The push to limit fake news seems a bit late and after the fact, now that a new president-elect has been chosen by the electoral college. We will never know what percentage of people voted based on pure actual facts.  Chances are high, that whether you are a Hillary Clinton or Donald Trump fan at one point or another you have been consciously or subconsciously influenced by a non-factual story.

Milman Parry in 1934, the year before he died, delivered his famous lecture from “The Historical Method in Literary Criticism”, to the Harvard Board of Overseers. “The important context of the lecture is signaled by its date, 1934, when “propaganda. . .social changes and confusion” were taking such hold of bewildered people throughout Europe and America.  Stalin had assumed control of the Soviets in 1923, Hitler of the Weimar Republic in 1933, and a freewheeling American Capitalism had plunged the United States into a tormented social condition.  Parry reflected on that situation:

The chief emotional ideas to which men seem to be turning at present. . .are those of nationality—for which they exploit race—and class. . . .  Anyone who has followed the history of the use of propaganda for political purposes, with its extraordinary development of intensity and technique in the past fifty years [recognizes how] those who were directing that propaganda expressed their lack of concern, or even contempt, for what actually was so, or actually had been so.”*

This speech was held in 1934, but easily could have been held this year pre-and post-presidential election 2016.

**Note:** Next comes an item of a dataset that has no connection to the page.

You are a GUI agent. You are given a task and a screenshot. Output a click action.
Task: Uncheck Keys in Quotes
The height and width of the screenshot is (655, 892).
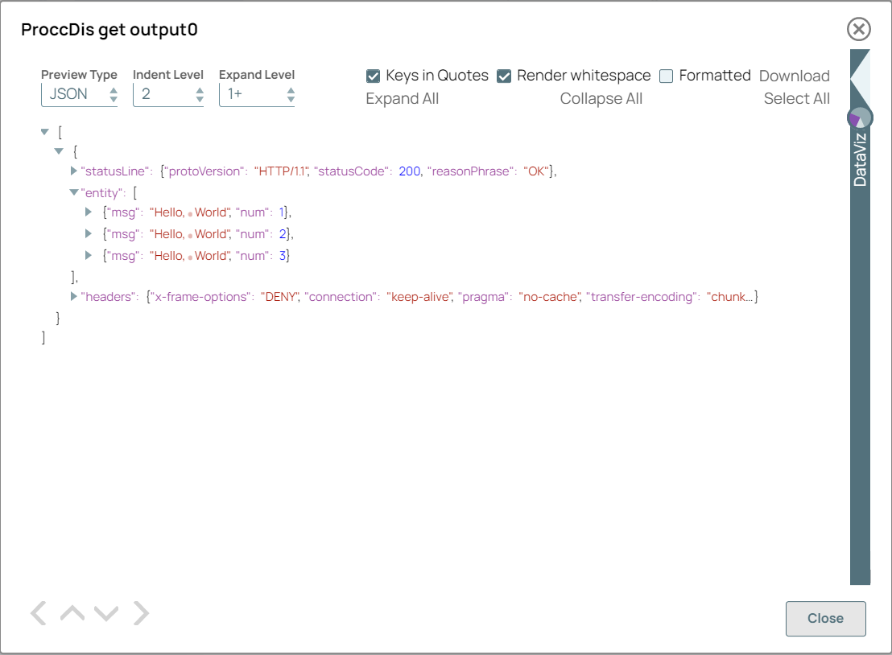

We are always warned to learn from history and we are determined to, but history sneakily repeats itself over and over again, to an unassuming population, because the repeat presents itself in new and different forms (in this case propaganda spread via facebook, google, and other news media). Once the citizen realizes they have been duped (and history has repeated itself), it can be very difficult to affect change. But recognizing one has been influenced by false news (or propaganda) is the first step towards change.